Print the following lines exactly as they appear, from the line with "is (489, 608)." up to and including the line with "bar-nasdaq is located".

------------------------------

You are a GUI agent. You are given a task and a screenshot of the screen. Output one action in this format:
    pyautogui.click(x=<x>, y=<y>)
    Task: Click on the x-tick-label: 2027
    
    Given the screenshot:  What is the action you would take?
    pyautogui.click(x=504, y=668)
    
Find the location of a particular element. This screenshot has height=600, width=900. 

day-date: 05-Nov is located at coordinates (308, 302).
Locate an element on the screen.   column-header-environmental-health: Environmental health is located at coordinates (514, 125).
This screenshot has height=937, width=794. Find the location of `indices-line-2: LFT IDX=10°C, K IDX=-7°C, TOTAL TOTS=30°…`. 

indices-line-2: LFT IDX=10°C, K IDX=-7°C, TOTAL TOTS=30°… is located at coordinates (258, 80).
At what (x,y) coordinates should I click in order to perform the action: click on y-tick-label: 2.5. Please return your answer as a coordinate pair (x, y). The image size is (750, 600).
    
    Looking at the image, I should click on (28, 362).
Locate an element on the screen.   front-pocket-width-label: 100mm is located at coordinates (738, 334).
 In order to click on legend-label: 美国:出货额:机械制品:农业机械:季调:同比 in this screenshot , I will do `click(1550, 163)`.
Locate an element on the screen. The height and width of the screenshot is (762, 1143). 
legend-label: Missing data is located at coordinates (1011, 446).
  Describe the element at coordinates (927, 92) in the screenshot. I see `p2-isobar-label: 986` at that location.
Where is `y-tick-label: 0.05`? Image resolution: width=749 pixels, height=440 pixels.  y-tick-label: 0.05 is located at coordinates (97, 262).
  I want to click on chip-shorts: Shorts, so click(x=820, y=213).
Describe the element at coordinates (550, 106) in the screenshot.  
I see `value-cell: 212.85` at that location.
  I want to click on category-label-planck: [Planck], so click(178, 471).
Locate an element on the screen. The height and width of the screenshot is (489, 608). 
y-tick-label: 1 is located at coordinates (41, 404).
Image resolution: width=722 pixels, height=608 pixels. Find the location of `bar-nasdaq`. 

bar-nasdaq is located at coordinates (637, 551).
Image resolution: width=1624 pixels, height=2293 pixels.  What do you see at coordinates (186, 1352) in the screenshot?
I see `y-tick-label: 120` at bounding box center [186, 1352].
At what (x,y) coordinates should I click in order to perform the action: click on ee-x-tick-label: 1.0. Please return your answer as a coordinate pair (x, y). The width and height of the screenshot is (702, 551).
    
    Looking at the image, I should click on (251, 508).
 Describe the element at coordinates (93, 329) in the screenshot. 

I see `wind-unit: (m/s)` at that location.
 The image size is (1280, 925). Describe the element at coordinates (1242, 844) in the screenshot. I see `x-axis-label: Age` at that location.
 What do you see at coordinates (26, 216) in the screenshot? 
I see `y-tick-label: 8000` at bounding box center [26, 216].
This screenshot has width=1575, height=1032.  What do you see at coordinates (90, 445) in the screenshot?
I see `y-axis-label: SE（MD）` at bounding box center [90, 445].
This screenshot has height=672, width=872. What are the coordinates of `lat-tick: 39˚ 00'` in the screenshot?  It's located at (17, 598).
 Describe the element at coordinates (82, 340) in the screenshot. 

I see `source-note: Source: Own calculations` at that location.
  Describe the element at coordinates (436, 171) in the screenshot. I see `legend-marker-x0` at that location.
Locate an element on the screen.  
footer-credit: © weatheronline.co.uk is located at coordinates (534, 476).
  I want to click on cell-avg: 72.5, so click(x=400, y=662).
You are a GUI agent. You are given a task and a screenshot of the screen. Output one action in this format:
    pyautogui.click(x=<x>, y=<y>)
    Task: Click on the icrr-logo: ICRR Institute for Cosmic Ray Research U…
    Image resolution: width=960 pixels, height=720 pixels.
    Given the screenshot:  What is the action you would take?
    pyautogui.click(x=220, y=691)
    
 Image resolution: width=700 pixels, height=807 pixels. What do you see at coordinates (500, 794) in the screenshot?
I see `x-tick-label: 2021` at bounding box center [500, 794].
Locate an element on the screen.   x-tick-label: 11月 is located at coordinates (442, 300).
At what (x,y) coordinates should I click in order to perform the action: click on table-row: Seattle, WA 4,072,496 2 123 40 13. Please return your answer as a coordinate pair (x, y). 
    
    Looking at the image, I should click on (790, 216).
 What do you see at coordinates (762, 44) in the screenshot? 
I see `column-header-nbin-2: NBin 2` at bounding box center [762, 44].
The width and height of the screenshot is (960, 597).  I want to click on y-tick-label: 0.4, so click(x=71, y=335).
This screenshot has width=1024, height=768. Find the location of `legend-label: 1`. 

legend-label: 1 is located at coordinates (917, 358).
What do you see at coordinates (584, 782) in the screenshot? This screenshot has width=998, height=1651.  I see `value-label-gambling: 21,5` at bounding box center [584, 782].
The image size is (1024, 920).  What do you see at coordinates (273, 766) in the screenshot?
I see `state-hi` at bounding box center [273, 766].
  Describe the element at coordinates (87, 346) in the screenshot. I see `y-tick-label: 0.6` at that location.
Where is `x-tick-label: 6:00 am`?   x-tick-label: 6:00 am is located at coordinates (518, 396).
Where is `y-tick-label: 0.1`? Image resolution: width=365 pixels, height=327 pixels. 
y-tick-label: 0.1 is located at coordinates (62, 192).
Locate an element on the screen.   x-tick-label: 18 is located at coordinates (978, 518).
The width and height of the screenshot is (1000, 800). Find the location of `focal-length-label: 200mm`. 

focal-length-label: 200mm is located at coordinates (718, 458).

------------------------------

## Task response
Locate an element on the screen. The height and width of the screenshot is (489, 608). 
y-tick-label: 1 is located at coordinates (41, 404).
Image resolution: width=722 pixels, height=608 pixels. Find the location of `bar-nasdaq`. 

bar-nasdaq is located at coordinates (637, 551).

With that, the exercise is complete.